▶ 文本段落:

可在一九九九年七二零中共邪黨對法輪功的迫害後,趙培金因為堅持修煉「真善忍」法輪大法,三次遭到韓家園公安局綁架迫害,在哈爾濱女子監獄遭受迫害四年,二零一二年七月出獄回家後遭到當地不法人員騷擾。趙培金被迫離家去外地打工謀生,當地不法人員騷擾其家人。

三次被非法關押

可是在中共迫害法輪功的腥風血雨的日子裏,趙培金經歷了三次被非法關押,第一次是在二零零零年一月,趙培金去北京證實法,被非法抓捕,遭到韓家園公安局副局長王雲龍和幾個惡警的暴打,被揪下一團頭髮,被打的兩眼冒金星;第二次是在二零零零年六月十五日,韓家園派出所片警馮路通非法闖入趙培金家進行騷擾,問趙培金,因趙培金回答上北京而被抓。當時,趙培金九歲的女兒出鼻血,孩子哭著,拽著媽媽不讓被抓走,惡警們當著孩子的面還是強行把趙培金綁架走了。媽媽被綁架走後,孩子孤身影單,其他孩子不和她玩了,趙培金年幼的女兒自己跑到家房前面的河邊去哭,她不明白,善良的媽媽為甚麼被警察抓走,好人為甚麼被迫害,給孩子幼小的心靈留下了深深創傷。

二零零零年趙培金二次被非法抓捕,關押將近四個月,其中受到的精神和肉體上的折磨,一言難盡。吃的是豬食都不如的飯,睡的是冰涼的炕,幹的是又髒又累的活,還時常有政法委、六一零、單位及家人來逼迫放棄修煉,強迫寫保證,壓力極大,趙培金被折磨的心力交瘁。

二零零八年邪黨奧運會前,中共為了搞「平安奧運」大批抓捕善良無辜的法輪功學員,趙培金是其中的一個。二零零八年七月晚十一點半,韓家園公安局副局長季春麗帶領一夥惡警、社區王某突然闖入趙培金家中非法抓捕並抄家,把家裏家外翻了個底朝天,惡警們連天棚上都沒放過,電腦,手機、MP3、刻錄機、光盤、軟盤、磁帶等物品被劫走。然後,把趙培金劫持帶到公安局刑訊逼供,半夜一點多趙培金被劫持塔河縣十八站看守所異地關押。

▶ 所給資料:

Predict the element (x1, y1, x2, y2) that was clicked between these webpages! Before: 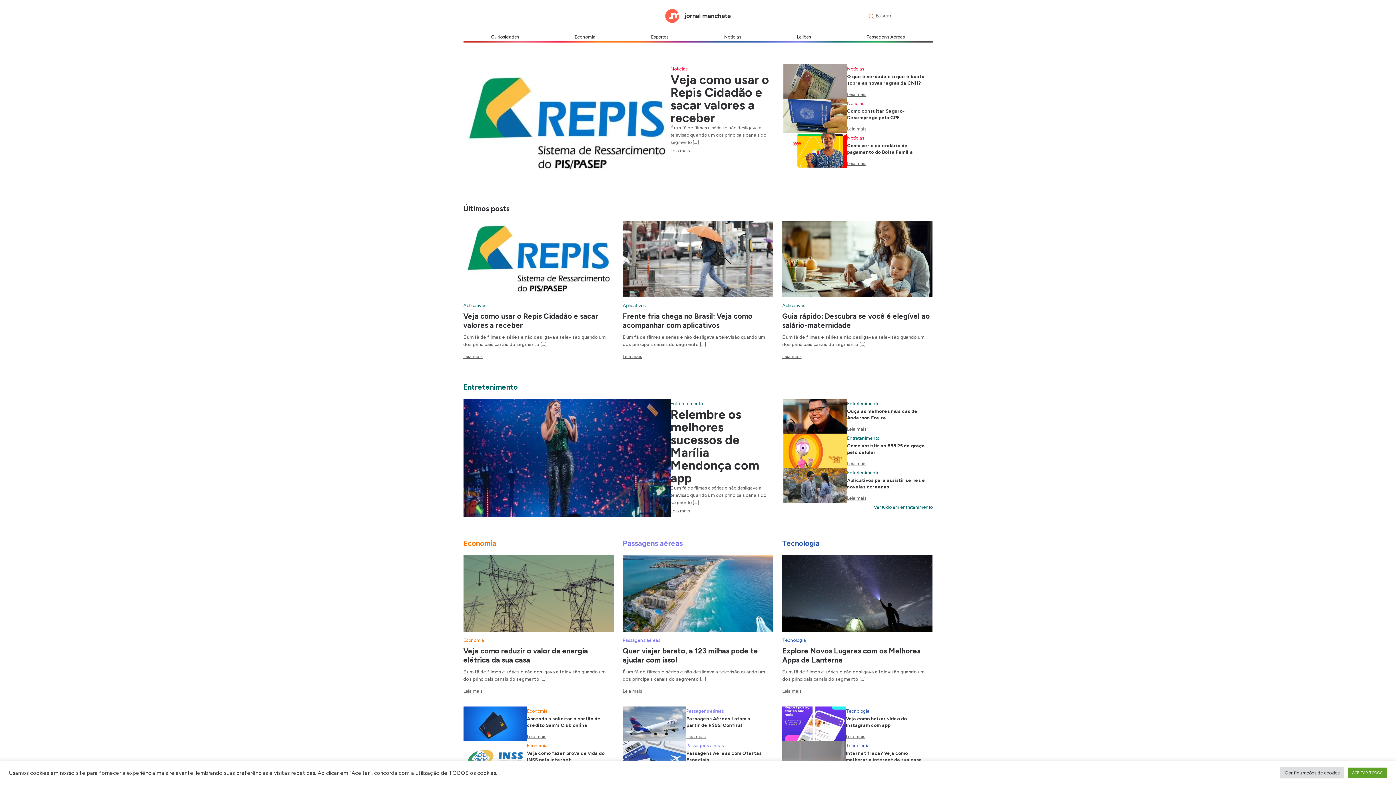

* * *

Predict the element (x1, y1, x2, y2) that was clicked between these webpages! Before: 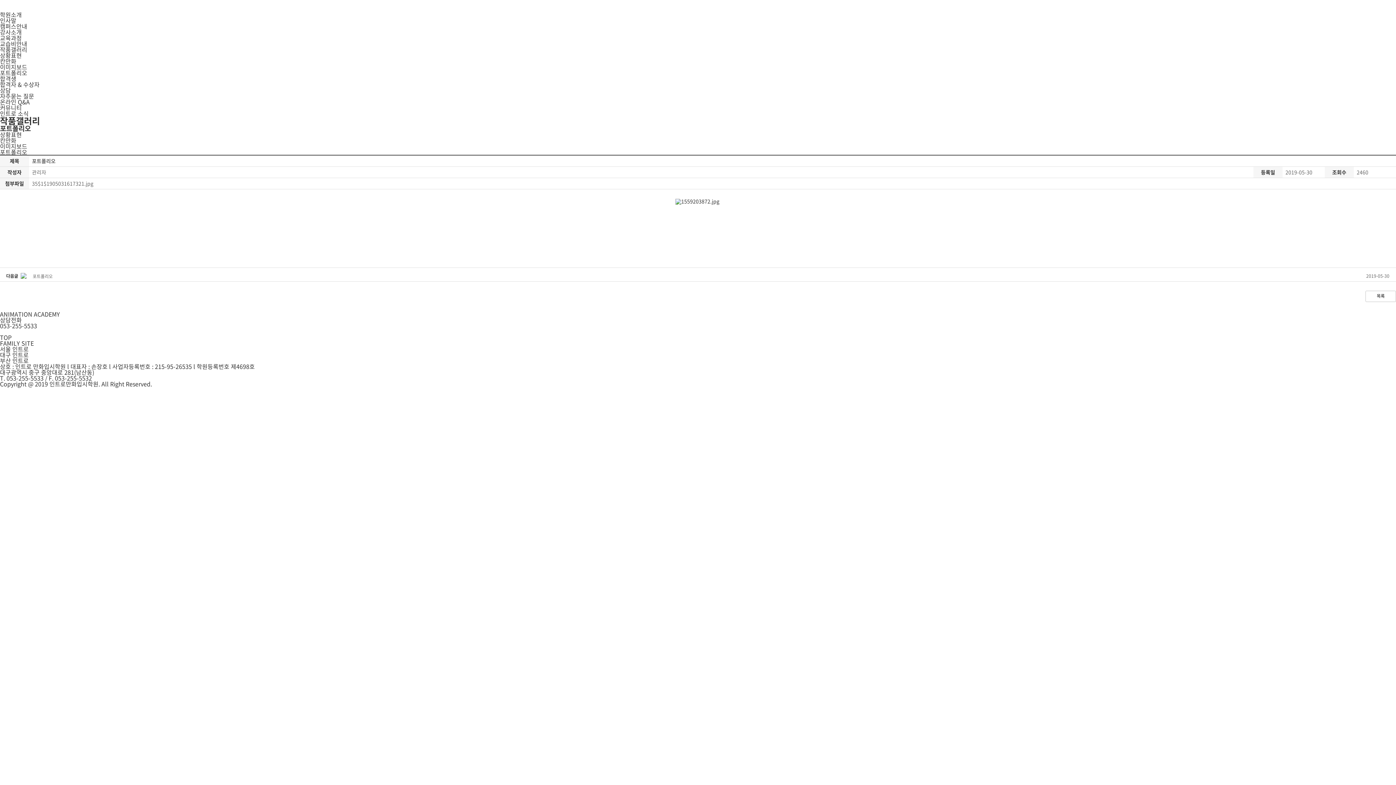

...

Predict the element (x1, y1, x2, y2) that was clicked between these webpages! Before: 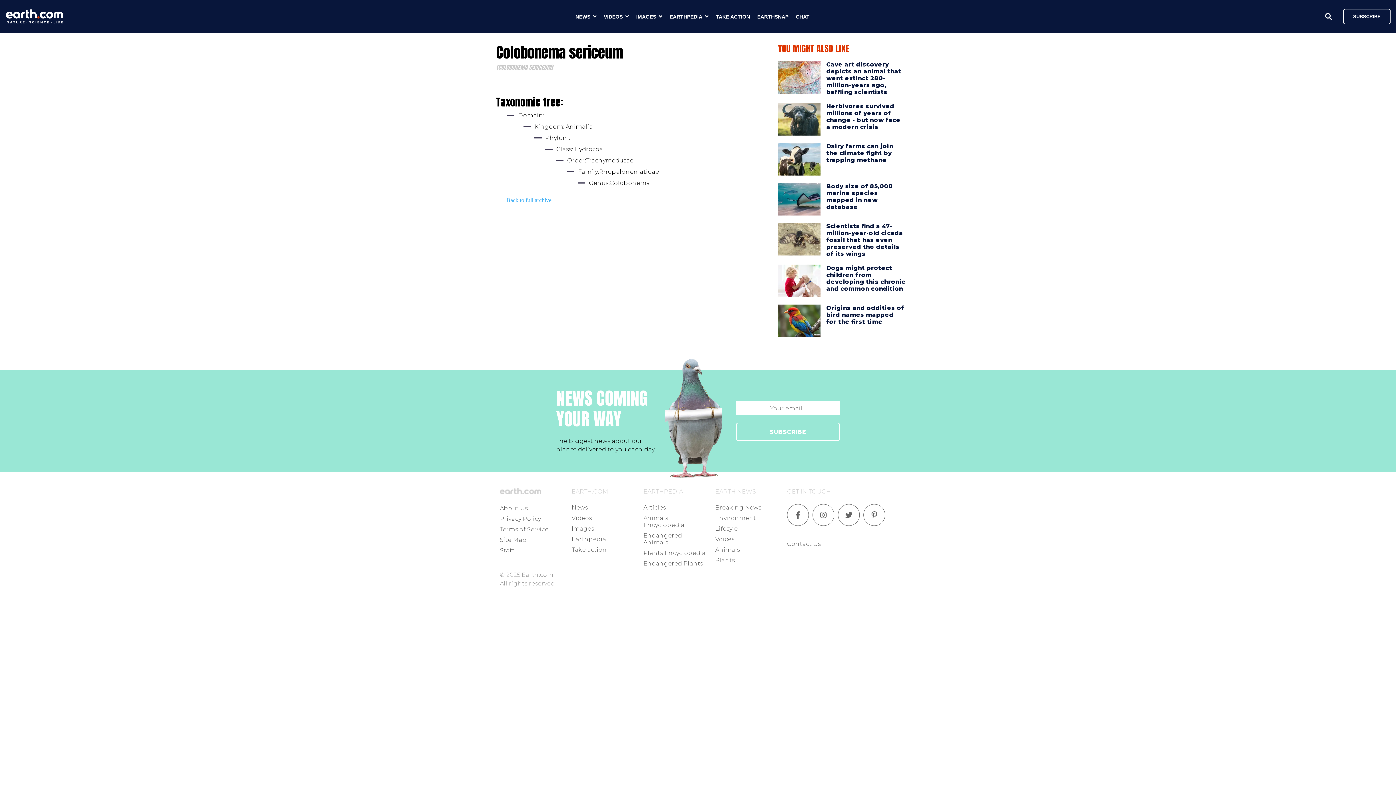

▶ 任務要求:
從上面講述趙培金被關押經歷的文本中，一字不改地寫出從“可在一九九九年七二零中共邪黨”到“大,趙培金被折磨的心力交瘁。”的部分。

▶ 本題解答:
可在一九九九年七二零中共邪黨對法輪功的迫害後,趙培金因為堅持修煉「真善忍」法輪大法,三次遭到韓家園公安局綁架迫害,在哈爾濱女子監獄遭受迫害四年,二零一二年七月出獄回家後遭到當地不法人員騷擾。趙培金被迫離家去外地打工謀生,當地不法人員騷擾其家人。

三次被非法關押

可是在中共迫害法輪功的腥風血雨的日子裏,趙培金經歷了三次被非法關押,第一次是在二零零零年一月,趙培金去北京證實法,被非法抓捕,遭到韓家園公安局副局長王雲龍和幾個惡警的暴打,被揪下一團頭髮,被打的兩眼冒金星;第二次是在二零零零年六月十五日,韓家園派出所片警馮路通非法闖入趙培金家進行騷擾,問趙培金,因趙培金回答上北京而被抓。當時,趙培金九歲的女兒出鼻血,孩子哭著,拽著媽媽不讓被抓走,惡警們當著孩子的面還是強行把趙培金綁架走了。媽媽被綁架走後,孩子孤身影單,其他孩子不和她玩了,趙培金年幼的女兒自己跑到家房前面的河邊去哭,她不明白,善良的媽媽為甚麼被警察抓走,好人為甚麼被迫害,給孩子幼小的心靈留下了深深創傷。

二零零零年趙培金二次被非法抓捕,關押將近四個月,其中受到的精神和肉體上的折磨,一言難盡。吃的是豬食都不如的飯,睡的是冰涼的炕,幹的是又髒又累的活,還時常有政法委、六一零、單位及家人來逼迫放棄修煉,強迫寫保證,壓力極大,趙培金被折磨的心力交瘁。